Red Flags Rule Shortfalls

As businesses recognize the urgency to address identity theft risks to reduce fraud costs and comply with the laws, the Red Flags Rule shortfalls must be understood and considered in order to address all identity theft risks while developing and implementing the provisions of the corporate identity theft prevention and management program. Although the Red Flags Rule ("Rule") is a good starting point by which the US federal government provides guidance and requires businesses to prevent identity theft, the Rule does not address risks beyond credit identity theft in certain businesses. The Red Flags Rule shortfalls include 1) limiting the law to financial institutions and creditors with certain covered accounts while 2) ignoring non-credit types of identity theft cases, and 3) limiting identity theft risks to identification and prevention of red flags which can lead to identity theft, ignoring notification to other businesses through a central process if customer information is stolen which can lead to identity theft elsewhere. Although an identity theft prevention program deployed at other businesses will detect fraud resulting from information stolen elsewhere, this action will be limited to just certain accounts and creditors identified under the law.

The federal Red Flags Rule was created and is now being enforced with the assumption that loss of private consumer information by companies which can lead to identity theft and fraud has a ripple affect on other businesses and consumers which must be addressed if we want to reduce fraud costs, reduce costs and confusion associated with identity theft lawsuits, and protect consumers. Of course, the federal government’s immediate concern was not around business fraud costs when it created this law but rather consumer protection as part of the FACT Act.
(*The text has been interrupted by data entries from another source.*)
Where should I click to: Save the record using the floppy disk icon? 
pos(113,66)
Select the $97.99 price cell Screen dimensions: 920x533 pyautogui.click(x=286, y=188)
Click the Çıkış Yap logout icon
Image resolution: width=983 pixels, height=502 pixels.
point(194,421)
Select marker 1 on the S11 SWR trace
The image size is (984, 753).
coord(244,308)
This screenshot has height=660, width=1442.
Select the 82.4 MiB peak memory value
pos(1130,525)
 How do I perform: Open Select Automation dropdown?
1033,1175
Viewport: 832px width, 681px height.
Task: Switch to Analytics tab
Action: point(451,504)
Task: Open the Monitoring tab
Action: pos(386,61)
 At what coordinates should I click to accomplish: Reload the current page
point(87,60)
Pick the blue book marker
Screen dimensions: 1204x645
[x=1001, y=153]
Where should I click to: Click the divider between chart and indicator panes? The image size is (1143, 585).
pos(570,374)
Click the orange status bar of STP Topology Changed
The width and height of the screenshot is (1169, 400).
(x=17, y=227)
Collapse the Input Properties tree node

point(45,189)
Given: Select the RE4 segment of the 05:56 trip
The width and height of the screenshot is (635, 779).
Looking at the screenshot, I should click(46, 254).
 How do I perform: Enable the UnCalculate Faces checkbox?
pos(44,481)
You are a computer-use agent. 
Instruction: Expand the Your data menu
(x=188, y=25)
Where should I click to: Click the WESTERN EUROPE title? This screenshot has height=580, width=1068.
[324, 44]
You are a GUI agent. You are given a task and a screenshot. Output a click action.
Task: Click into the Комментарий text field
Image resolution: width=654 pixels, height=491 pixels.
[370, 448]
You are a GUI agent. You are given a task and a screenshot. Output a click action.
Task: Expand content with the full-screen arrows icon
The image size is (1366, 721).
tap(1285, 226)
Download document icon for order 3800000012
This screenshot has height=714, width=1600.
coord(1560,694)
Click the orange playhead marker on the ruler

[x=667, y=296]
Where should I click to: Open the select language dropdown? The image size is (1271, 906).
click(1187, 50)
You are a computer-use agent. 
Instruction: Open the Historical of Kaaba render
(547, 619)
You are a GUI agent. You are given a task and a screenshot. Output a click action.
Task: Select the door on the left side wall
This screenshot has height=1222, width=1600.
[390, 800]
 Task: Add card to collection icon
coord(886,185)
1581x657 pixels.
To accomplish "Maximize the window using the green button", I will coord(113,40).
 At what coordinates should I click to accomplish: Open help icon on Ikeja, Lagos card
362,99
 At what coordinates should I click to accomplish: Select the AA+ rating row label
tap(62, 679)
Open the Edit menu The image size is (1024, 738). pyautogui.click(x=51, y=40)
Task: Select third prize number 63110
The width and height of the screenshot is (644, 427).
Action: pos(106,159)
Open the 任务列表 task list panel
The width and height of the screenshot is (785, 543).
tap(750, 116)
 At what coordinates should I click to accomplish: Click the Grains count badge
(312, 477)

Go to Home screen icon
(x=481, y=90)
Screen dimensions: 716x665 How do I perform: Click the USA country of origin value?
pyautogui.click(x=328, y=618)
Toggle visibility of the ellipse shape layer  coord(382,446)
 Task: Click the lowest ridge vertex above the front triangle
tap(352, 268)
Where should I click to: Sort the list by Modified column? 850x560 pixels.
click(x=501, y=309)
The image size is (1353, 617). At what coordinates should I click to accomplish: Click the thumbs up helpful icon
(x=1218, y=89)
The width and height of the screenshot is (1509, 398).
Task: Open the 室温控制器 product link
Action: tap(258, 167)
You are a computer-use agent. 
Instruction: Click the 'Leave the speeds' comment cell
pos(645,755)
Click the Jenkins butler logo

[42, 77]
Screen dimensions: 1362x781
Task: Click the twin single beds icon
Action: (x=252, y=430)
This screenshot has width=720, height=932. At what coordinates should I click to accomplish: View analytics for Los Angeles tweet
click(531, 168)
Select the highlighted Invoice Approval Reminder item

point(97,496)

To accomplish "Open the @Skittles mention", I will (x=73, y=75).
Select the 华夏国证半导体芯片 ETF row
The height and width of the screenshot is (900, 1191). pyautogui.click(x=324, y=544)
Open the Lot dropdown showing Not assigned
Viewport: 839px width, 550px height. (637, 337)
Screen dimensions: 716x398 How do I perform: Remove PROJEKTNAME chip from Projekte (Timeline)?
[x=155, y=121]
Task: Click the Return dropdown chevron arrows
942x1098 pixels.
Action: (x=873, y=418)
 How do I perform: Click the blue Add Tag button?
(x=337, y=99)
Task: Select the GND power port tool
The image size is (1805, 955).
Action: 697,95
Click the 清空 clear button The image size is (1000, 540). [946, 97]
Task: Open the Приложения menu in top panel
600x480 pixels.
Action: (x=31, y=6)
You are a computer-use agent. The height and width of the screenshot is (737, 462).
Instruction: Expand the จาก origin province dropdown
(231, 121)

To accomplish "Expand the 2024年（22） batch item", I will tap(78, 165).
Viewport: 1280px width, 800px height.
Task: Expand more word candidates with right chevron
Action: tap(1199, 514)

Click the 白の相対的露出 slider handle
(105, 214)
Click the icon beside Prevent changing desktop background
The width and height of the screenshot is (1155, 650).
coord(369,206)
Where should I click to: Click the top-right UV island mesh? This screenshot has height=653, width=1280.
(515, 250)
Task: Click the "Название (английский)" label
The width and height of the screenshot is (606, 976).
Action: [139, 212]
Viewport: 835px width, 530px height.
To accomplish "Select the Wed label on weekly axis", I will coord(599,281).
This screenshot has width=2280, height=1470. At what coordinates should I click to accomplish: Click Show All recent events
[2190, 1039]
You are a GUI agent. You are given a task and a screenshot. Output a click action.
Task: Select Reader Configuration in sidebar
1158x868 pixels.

Most corporate risk assessments focus on information security risks and not enough on operating risks such as identity theft which the Red Flags Rule aims to reinforce. The law emphasizes that identity theft red flags or warning signs must be identified, detected and stopped through comprehensive planning and execution of an identity theft prevention program regardless of where the required information was obtained from to commit fraud. The last part of the above statement changes everything in the identity theft management business and this is where the Red Flag identity theft law mainly differentiates itself from all other information security laws and practices. In short, a business must stop identity theft regardless of where the necessary information was stolen from to commit fraud. In other words, the negligence of a company in safeguarding the personal information of its customers can inflict damages to other businesses when stolen information is used to commit fraud elsewhere.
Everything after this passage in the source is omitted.